Below is an article excerpt about punishing women who obtain abortions. List each typical response the pro-life demonstrators gave in the documentary it describes.

EXTRACT TO READ:
+---+

Newsweek’s pro-abortion columnist, Anna Quindlen, recently wrote that pro-lifers have generally avoided the question of how women should be punished if they obtained the procedure when abortion was re-criminalized. The “news hook” for this column was a short documentary on the internet website YouTube where a man with a video camera asked a half-dozen American pro-life demonstrators what should be done with women who have abortions if the demonstrators got their way and abortion was illegal (again). Typical responses included: “I’ve never really thought about it;” “I don’t have an answer for that;” “I don’t know.” Quindlen concluded her column: “There are only two logical choices: hold women accountable for a criminal act by sending them to prison or refuse to criminalize the act in the first place. If you can’t countenance the first, you have to accept the second. You can’t have it both ways.”

Noting the YouTube clip at the National Post’s editorial page blog, Colby Cosh said, “Isn’t it rather amazing that people will risk abuse, injury and jail for a cause whose most obvious implications they’ve never even considered (or can’t admit)?”

The Interimasked five Canadian pro-life leaders how the law should treat women who have abortions when abortion is re-criminalized.

+---+

MATERIAL PROVIDED:
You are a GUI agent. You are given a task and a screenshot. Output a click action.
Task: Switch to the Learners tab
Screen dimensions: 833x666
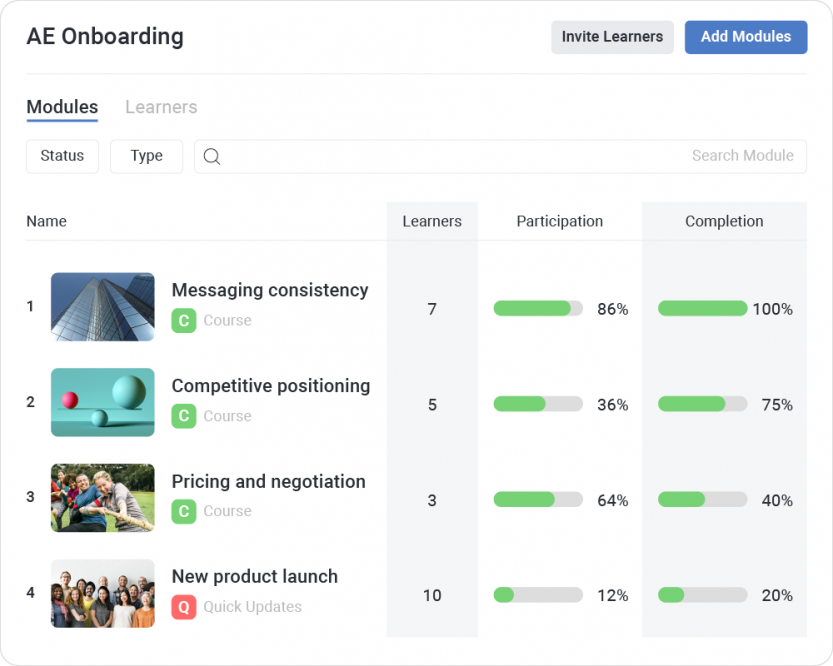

+---+

ANSWER TO THE TASK:
- "I've never really thought about it"
- "I don't have an answer for that"
- "I don't know."